Но это было трудно. Достоевский занимал слишком большое место в общественной и политической жизни того времени, чтобы молодежь так или иначе не отзывалась на его слова и приговоры. В студенческих кружках и собраниях постоянно раздавалось имя Достоевского. Каждый номер „Дневника писателя“ давал повод к необузданнейшим спорам. Отношение к так называемому „еврейскому вопросу“ [11], отношение, бывшее для нас своего рода лакмусовой бумажкой на порядочность, — в „Дневнике писателя“ было совершенно неприемлемо и недопустимо: „Жид, жидовщина, жидовское царство, жидовская идея, охватывающая весь мир…“ Все эти слова взрывали молодежь, как искры порох. Достоевскому ставили в вину, что турецкую войну, жестокую и возмутительную, как все войны, он приветствовал с восторгом, „Мы <Россия> — необходимы и неминуемы и для всего восточного христианства, и для всей судьбы будущего православия на земле, для единения его… Россия — предводительница православия, покровительница и охранительница его… Царьград будет наш…“ [12]

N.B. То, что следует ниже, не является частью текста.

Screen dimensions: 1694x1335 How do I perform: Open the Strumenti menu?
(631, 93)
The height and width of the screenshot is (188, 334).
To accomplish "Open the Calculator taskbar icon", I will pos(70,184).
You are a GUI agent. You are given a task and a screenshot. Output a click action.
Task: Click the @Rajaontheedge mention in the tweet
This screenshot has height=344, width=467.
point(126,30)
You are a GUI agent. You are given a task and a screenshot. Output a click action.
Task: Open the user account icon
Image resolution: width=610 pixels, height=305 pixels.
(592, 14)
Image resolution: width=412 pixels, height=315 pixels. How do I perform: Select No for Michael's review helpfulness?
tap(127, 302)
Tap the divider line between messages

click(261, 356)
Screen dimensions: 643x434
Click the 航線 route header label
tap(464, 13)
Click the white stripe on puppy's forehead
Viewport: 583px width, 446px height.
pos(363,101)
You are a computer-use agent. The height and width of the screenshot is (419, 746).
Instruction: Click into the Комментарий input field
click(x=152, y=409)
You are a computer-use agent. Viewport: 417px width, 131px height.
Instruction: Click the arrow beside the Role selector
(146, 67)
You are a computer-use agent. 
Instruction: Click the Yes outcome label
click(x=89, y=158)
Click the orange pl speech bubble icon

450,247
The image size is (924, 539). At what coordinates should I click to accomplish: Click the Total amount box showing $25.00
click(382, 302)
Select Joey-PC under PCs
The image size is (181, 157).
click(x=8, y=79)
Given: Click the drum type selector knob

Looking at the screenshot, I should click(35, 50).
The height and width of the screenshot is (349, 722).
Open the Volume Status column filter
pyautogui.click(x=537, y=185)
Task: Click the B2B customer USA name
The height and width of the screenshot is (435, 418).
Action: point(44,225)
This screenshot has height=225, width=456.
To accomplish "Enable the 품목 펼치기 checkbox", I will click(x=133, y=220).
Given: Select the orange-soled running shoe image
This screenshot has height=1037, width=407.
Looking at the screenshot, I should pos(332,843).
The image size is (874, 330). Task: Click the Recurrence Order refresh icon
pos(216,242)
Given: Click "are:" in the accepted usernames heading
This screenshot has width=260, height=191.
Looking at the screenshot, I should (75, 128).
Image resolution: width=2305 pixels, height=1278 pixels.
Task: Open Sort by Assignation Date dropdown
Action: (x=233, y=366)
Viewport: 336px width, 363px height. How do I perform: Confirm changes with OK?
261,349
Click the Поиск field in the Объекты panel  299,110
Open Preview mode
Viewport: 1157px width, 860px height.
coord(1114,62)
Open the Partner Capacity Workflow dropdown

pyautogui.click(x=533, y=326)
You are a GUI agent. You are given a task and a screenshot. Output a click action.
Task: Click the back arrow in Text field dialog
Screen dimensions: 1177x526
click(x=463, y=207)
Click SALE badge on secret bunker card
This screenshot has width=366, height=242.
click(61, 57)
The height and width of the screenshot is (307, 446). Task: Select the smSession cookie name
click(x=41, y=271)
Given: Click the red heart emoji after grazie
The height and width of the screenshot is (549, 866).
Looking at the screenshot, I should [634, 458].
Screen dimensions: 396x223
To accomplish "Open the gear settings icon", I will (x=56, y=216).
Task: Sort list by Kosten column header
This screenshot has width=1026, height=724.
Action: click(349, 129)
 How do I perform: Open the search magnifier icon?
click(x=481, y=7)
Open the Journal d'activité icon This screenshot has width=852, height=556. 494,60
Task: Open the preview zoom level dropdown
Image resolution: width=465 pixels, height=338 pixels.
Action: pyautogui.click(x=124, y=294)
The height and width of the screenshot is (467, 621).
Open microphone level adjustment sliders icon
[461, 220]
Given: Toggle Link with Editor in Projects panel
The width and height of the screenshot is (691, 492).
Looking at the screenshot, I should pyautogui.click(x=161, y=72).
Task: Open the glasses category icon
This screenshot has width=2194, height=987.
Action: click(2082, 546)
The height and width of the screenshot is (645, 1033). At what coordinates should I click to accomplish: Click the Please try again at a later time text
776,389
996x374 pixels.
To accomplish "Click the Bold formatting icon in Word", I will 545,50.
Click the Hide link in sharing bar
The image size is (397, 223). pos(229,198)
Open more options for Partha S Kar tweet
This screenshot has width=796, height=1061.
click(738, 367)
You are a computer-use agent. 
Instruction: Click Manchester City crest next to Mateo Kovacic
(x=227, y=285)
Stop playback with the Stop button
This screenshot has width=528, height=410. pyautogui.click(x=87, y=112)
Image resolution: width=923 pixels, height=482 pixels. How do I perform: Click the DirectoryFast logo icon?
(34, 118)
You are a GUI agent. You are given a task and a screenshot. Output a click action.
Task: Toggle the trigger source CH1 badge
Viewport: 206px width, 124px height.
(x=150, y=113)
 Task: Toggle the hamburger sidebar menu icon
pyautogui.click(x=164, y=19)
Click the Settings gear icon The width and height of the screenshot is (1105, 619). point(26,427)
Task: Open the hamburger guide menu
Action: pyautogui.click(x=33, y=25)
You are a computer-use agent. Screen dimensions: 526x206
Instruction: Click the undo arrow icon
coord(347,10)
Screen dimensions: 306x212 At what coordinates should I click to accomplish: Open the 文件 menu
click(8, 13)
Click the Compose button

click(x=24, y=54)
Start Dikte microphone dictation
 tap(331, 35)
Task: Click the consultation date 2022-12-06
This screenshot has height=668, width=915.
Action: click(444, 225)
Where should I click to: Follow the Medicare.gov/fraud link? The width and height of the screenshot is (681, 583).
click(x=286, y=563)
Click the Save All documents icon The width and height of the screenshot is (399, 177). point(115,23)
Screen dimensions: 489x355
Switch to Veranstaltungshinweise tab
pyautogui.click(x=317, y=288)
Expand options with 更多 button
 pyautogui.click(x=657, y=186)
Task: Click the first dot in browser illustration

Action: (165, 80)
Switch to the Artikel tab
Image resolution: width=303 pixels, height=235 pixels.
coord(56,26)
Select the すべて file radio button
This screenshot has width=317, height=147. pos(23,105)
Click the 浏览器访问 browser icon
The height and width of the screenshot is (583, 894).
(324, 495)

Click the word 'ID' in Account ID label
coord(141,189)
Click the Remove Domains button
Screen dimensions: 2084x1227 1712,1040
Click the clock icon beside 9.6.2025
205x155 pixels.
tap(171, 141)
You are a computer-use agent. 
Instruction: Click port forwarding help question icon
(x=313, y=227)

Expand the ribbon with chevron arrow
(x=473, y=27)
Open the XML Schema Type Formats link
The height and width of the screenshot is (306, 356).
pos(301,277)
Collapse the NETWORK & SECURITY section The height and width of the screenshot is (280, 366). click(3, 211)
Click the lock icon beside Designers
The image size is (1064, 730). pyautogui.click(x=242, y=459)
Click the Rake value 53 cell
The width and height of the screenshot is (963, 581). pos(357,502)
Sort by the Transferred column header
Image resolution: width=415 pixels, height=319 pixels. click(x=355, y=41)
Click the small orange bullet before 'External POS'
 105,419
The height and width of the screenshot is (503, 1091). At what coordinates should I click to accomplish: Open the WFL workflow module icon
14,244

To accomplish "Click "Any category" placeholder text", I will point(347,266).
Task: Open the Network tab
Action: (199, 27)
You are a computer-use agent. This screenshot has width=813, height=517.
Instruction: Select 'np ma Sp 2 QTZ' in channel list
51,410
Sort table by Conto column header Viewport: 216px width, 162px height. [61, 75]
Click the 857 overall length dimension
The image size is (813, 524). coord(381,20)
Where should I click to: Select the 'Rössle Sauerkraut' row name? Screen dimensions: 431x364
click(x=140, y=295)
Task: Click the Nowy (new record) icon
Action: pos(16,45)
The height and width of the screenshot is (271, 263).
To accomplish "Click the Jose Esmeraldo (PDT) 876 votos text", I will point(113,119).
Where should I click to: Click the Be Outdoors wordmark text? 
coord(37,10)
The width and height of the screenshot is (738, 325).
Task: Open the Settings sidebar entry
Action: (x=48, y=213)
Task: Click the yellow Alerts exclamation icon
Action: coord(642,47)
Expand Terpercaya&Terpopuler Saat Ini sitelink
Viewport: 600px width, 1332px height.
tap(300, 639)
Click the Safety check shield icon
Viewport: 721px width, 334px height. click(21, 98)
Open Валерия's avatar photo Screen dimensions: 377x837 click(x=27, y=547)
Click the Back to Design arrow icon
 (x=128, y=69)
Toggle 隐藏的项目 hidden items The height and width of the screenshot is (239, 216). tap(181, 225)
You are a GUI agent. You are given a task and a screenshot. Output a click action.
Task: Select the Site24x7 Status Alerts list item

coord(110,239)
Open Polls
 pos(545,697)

Все эти слова принимались известной частью общества с энтузиазмом, — молодежь же отчаянно боролась с обаянием имени Достоевского, с негодованием приводила его проповедь „союза царя с народом своим“, его оправдание войны и высокомерие… „если мы захотим, то нас не победят!!“
Турецкая война с ее сомнительными героями и никому не нужными жестокими геройскими подвигами (вроде Шипки) еще продолжала волновать общественную совесть. Вначале, когда в ней видели народную инициативу и протест против правительства, когда казалось, что она поможет разрешить и наши проклятые вопросы, то есть попросту ускорить взрыв революции, — Балканский вопрос привлекал к себе симпатии и крайней левой части общества: „Отечественные записки“ уделяли ему сочувственное внимание (Елисеев, Михайловский), а такие революционеры, как Степняк-Кравчинский, М. П. Сажин, Д. А. Клеменц и другие, даже принимали участие в добровольческом движении.